(Saved data entries)
- - - - - - -

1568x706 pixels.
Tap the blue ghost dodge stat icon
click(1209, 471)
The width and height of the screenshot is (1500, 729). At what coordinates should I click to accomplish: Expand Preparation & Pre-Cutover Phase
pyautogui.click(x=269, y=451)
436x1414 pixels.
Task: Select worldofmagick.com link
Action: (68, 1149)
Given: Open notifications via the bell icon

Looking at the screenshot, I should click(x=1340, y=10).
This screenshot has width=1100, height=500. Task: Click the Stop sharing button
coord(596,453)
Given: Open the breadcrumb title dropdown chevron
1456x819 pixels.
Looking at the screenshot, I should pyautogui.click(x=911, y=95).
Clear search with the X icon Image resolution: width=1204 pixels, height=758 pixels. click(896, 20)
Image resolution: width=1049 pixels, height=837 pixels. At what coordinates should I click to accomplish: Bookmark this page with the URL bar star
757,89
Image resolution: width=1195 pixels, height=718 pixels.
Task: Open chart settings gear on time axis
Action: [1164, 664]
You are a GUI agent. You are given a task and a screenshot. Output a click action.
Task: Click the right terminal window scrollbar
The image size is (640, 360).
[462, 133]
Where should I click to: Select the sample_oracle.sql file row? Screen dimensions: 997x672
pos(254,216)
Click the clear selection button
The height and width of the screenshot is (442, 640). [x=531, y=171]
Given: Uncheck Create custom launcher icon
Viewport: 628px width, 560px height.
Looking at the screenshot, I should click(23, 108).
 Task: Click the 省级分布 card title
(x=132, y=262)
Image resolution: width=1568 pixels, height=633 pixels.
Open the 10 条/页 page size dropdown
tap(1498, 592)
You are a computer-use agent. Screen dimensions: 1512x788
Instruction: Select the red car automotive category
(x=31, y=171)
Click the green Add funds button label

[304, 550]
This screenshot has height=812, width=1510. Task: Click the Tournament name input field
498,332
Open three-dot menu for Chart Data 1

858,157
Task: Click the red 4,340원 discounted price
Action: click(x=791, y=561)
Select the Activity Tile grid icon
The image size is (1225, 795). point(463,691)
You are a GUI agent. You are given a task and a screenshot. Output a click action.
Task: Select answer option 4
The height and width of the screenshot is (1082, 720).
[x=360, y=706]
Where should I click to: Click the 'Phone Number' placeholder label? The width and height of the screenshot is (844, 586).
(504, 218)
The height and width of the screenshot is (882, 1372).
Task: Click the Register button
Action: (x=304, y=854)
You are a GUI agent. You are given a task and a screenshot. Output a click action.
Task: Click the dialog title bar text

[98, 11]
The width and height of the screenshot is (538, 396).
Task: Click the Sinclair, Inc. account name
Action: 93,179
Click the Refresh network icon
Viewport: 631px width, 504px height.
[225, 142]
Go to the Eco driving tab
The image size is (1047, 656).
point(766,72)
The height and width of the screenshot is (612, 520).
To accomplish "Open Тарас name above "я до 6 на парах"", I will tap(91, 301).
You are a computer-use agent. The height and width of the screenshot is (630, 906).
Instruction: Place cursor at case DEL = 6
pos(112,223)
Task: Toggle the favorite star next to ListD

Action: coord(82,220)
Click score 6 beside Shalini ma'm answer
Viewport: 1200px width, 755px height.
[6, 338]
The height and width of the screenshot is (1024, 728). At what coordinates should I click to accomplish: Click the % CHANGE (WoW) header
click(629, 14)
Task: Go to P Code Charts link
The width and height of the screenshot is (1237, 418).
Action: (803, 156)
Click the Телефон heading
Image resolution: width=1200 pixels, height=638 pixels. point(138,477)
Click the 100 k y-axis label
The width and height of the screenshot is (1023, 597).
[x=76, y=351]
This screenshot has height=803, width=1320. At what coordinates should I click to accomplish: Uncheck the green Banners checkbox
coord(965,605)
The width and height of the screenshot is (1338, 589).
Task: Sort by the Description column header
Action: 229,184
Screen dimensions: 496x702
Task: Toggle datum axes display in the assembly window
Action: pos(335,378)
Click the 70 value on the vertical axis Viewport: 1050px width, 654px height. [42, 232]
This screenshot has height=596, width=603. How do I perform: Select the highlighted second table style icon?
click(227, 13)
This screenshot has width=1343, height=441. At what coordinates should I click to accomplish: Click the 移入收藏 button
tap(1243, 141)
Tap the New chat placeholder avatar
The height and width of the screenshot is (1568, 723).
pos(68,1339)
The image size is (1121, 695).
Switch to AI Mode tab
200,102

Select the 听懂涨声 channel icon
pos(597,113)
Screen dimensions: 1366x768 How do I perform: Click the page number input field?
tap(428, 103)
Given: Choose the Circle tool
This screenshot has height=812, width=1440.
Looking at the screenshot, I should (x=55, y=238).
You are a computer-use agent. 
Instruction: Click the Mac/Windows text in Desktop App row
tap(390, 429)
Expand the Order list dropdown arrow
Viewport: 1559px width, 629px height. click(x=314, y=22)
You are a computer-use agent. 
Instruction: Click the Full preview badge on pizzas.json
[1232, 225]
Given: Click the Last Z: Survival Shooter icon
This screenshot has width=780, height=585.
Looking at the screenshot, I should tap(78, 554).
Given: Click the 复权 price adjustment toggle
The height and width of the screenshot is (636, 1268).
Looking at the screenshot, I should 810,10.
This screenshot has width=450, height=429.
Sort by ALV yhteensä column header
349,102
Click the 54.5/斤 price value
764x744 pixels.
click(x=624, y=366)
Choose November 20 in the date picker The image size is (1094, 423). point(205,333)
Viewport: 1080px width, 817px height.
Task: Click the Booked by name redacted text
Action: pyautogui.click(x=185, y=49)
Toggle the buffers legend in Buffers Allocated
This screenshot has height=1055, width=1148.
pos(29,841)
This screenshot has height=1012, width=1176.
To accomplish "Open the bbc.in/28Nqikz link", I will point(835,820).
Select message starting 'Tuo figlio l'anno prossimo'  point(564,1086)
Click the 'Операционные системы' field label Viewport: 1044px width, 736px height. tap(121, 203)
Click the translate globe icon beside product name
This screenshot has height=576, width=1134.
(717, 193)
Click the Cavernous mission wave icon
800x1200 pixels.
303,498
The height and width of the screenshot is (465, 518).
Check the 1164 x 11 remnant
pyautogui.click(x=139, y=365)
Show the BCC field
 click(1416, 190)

- - - - - - -

All lines in the data that contain the word "will" should be copied.

To accomplish "Open Тарас name above "я до 6 на парах"", I will tap(91, 301).
To accomplish "Open the bbc.in/28Nqikz link", I will point(835,820).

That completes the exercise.